Nelle parole di Franco Godino, l’allevatore di Cervignasco, frazione di Saluzzo (Cuneo), che venerdì 1 aprile per protesta ha buttato nella concimaia 37 quintali di latte appena munto, ci sono lo strazio e il paradosso del mondo del latte in Italia, un Paese che importa dall’estero almeno il 60 per cento del proprio fabbisogno di latte e che non riesce a garantire compratori a chi lo produce nelle stalle nazionali.
La vicenda di questa azienda di medie dimensioni (150 vacche frisone) è quella di moltissime altre nelle medesime condizioni, in tutto il Nord Italia.
«Mai ci eravamo trovati in una situazione simile – aggiunge Godino -, siamo davvero all’assurdo. Così non si può andare avanti, vendiamo a meno del prezzo di produzione».
Ad assistere al gesto provocatorio e disperato dell’allevatore saluzzese, più di un centinaio di suoi colleghi del circondario, oltre a numerosi giornalisti e alle telecamere della Rai e del settimanale di approfondimento “La Gabbia”, in onda il mercoledì sera su La 7.

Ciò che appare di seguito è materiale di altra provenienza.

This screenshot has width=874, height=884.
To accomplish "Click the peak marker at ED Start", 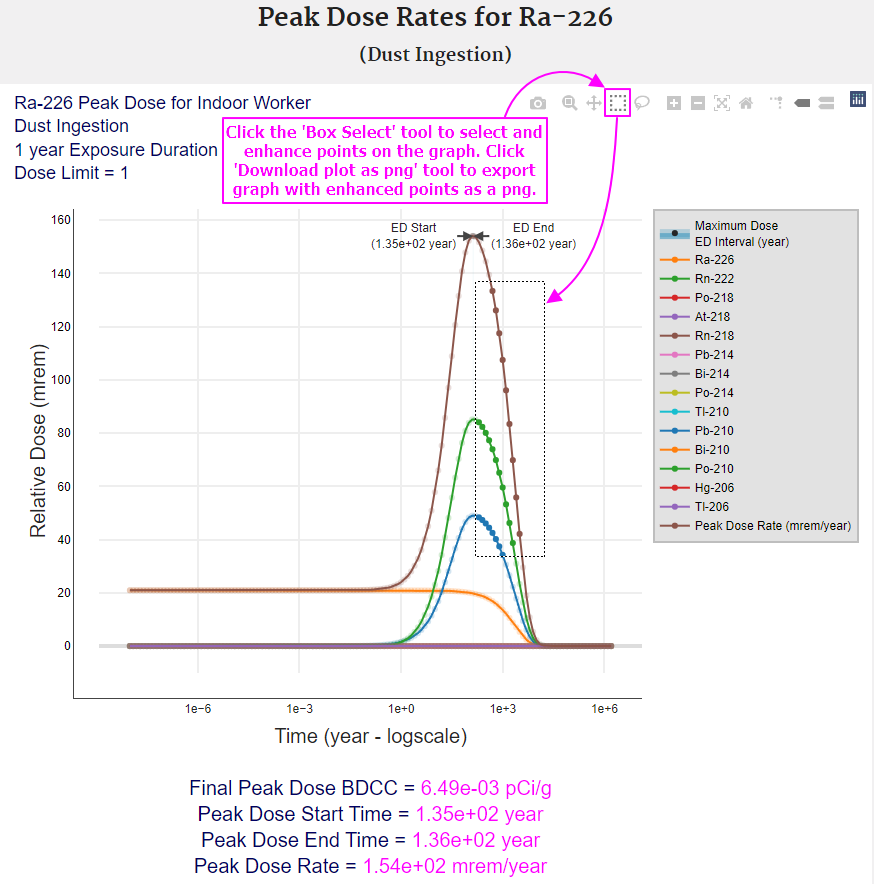I will click(473, 236).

Nessun politico, nessun rappresentante delle categorie agricole, tranne il segretario zonale della Coldiretti di Saluzzo, Mario Dotto, che al mattino è stato in azienda per trovare una soluzione all’emergenza, sollecitando il soccorso della Compral latte, la quale il giorno successivo ha poi ritirato il latte con un accordo tampone. Per il resto, gli allevatori sono soli con il loro dramma.